Clinical memory recall assay on patient PBMCs obtained at EOT from the AMG 160 FIH trial. Regardless of ADA status, 10 ml of whole blood was collected at the end of treatment (EOT) timepoint from patients enrolled in the AMG 160 First-in-Human (FIH) trial, Study 20180101. Whole blood was sent ambient to the central lab for same-day processing into PBMCs and stored frozen. Freshly thawed patient PBMCs were plated at 2 X 10⁵ cells per well, pulsed with individual peptides at 5 µM for 72 hr, and evaluated for a recall response via IFNγ ELISPOT. 10 ng/ml of GM-CSF was provided in the culture. Peptides # 1, 2, 8, 8.5 and 11 were experimental “suspect” sequences. Peptides #13 and #4 were negative control sequences that did not confer T cell reactivity, which we established previously from the restimulated T cell line assays. PBMC from an AMG 160-naive healthy donor was used as an additional negative control. Phytohemagglutinin (PHA) was used as a non-specific T cell activator and acted as a technical positive control for the ELISPOT assay. TNTC refers to “Too-numerous-to-count”. The ELISPOT image enumerating the IFNγ spot counts in response to ex vivo stimulation from these individual peptides is shown for ADA-positive subject 101 66009 017 and ADA-negative subject 101 66021 002 (A), and depicted as bar plots in (B).

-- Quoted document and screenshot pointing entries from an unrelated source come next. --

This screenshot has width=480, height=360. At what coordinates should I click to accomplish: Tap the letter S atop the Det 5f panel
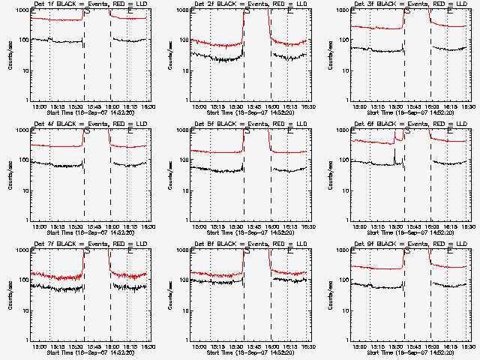[245, 131]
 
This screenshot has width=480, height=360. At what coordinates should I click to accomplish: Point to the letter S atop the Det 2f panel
[245, 11]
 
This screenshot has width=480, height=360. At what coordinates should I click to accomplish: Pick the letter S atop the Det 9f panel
[406, 251]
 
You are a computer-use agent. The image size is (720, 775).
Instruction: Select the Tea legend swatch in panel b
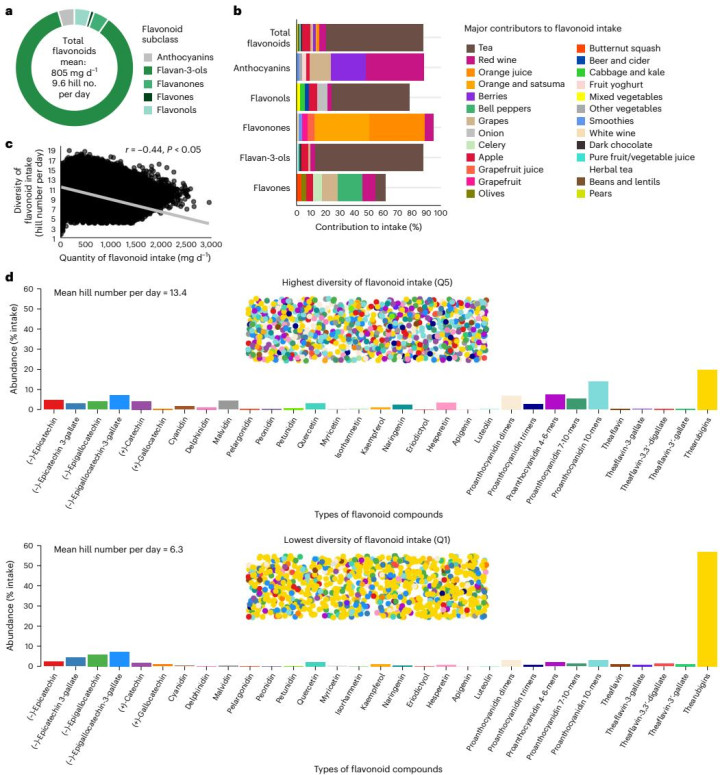[x=472, y=48]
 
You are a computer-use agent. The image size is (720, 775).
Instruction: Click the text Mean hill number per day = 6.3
[x=104, y=550]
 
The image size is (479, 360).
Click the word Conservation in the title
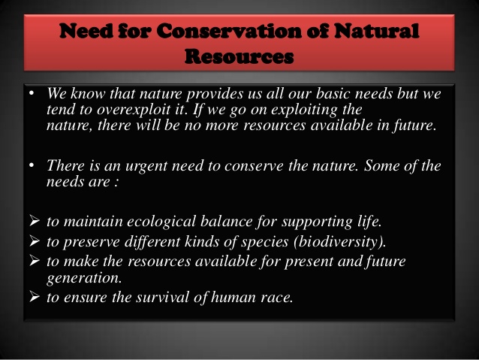(x=229, y=31)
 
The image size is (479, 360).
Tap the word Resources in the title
(x=240, y=56)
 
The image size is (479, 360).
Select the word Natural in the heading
(x=376, y=31)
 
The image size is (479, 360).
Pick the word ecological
(x=161, y=222)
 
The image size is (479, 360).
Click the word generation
(x=84, y=278)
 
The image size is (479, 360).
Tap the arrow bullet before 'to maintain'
(x=35, y=221)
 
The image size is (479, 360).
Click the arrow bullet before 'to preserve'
(x=35, y=241)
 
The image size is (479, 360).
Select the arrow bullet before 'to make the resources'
(x=35, y=261)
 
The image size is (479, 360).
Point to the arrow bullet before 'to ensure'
(x=35, y=297)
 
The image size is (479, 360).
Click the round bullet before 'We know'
(x=32, y=93)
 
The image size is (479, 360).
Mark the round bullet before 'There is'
(x=32, y=165)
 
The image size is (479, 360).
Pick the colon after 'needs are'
(x=116, y=183)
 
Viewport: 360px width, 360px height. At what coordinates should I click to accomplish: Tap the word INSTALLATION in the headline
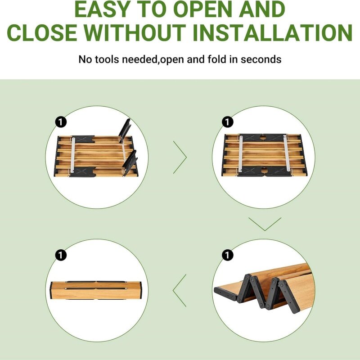(x=273, y=33)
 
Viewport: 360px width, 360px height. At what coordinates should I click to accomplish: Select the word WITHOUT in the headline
(x=135, y=33)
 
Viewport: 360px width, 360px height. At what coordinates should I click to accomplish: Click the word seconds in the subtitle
(x=261, y=59)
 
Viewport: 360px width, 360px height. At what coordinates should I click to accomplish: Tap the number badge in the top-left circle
(x=61, y=122)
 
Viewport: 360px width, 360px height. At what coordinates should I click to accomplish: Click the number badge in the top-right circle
(x=227, y=122)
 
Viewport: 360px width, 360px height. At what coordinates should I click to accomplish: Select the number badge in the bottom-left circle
(x=61, y=255)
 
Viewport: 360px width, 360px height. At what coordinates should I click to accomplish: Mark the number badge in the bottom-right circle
(x=227, y=255)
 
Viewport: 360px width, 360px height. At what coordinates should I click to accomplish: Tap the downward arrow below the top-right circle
(x=265, y=224)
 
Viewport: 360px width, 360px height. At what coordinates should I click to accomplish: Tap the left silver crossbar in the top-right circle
(x=241, y=153)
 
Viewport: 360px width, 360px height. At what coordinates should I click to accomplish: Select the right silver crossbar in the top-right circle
(x=286, y=153)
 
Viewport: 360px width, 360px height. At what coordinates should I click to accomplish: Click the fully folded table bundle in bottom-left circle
(x=96, y=290)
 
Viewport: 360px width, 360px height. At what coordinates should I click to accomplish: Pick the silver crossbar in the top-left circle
(x=73, y=155)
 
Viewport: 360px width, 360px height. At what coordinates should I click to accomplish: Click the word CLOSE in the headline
(x=42, y=33)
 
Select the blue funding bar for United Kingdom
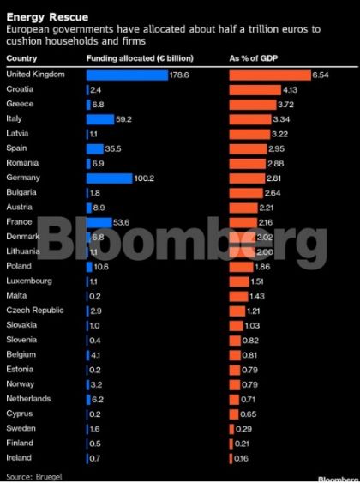[x=127, y=75]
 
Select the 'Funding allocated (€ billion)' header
[x=140, y=58]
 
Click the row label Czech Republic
[x=33, y=310]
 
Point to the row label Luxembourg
[x=29, y=281]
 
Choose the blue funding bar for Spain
[x=93, y=148]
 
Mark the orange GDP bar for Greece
[x=252, y=104]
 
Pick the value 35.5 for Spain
[x=113, y=148]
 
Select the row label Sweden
[x=21, y=428]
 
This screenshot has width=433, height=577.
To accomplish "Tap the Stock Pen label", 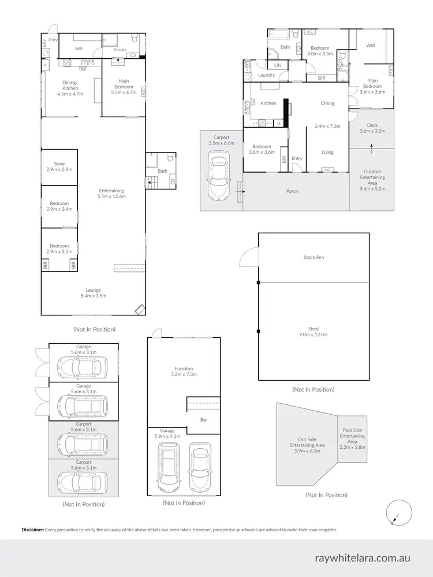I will [x=313, y=257].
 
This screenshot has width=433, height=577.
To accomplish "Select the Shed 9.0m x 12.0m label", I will [x=313, y=331].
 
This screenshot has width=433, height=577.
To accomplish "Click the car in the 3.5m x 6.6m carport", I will [x=219, y=176].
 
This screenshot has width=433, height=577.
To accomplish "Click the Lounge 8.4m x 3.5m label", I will [x=92, y=292].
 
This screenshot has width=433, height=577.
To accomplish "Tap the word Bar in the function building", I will [x=203, y=419].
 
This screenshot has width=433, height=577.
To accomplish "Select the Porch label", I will [x=292, y=191].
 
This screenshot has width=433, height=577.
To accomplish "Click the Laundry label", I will [x=266, y=75].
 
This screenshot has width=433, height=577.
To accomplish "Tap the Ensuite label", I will [x=120, y=50].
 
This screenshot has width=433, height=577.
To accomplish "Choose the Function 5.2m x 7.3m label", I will [x=184, y=371].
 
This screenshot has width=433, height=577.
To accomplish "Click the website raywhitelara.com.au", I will [x=363, y=558].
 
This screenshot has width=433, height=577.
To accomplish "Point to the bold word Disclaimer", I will [x=32, y=530].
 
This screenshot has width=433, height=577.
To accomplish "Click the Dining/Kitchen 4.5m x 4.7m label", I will [x=70, y=90].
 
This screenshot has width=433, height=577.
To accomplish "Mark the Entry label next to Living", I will [x=297, y=158].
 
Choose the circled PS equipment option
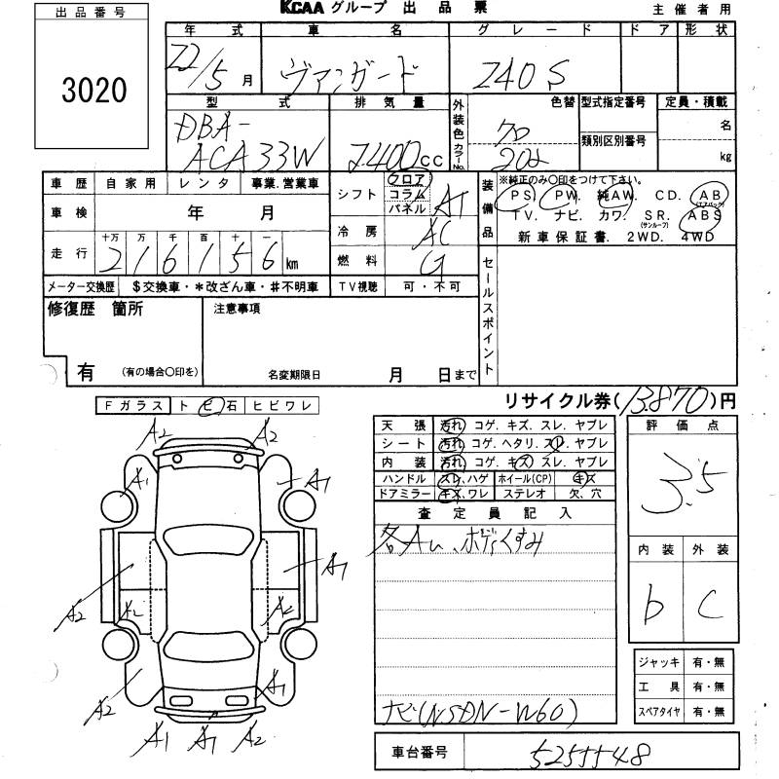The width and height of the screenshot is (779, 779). (x=514, y=195)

The red dotted line in the bar graphs represents the cut-off value calculated as a number with two-fold more spots in the presence of that individual peptide compared to self-tolerant Peptide #13 within the same subject, with a minimal difference of 30 spots. Peptides producing spot counts above the cut-off value were considered able to promote a recall response in these patient PBMCs (denoted by red asterix *). In total, PBMC samples from 9 ADA-positive and 8 ADA-negative patients from the AMG 160 FIH trial were assessed in this assay. The 9 ADA-positive subjects, their binding ADA onset and the magnitude (Signal-to-Noise, S/N) of ADA response at EOT (if found positive at EOT), are shown in the table in (C).

Figure 8

Stepwise approach used to identify sequence-based T cell epitopes driving AMG 212 immunogenicity. Starting at the level of APC recognition and presentation, MHC class II-associated peptide proteomics (MAPPS) was used to parse out sequence regions that were naturally processed and presented by HLA class II on the APC surface (A). To further narrow down suspect sequences, peptides representing the MAPPS-identified sequence regions and all other CDR regions were synthesized and tested for individual peptide reactivity in a restimulated T cell line assay, which recapitulates an antigen-specific memory response in healthy donors (B). Peptides that conferred T cell reactivity through this assay were then tested in a clinical memory recall assay, to confirm the peptide’s ability to produce a recall response in patients who have developed a robust anti-drug antibody response in the clinic (C).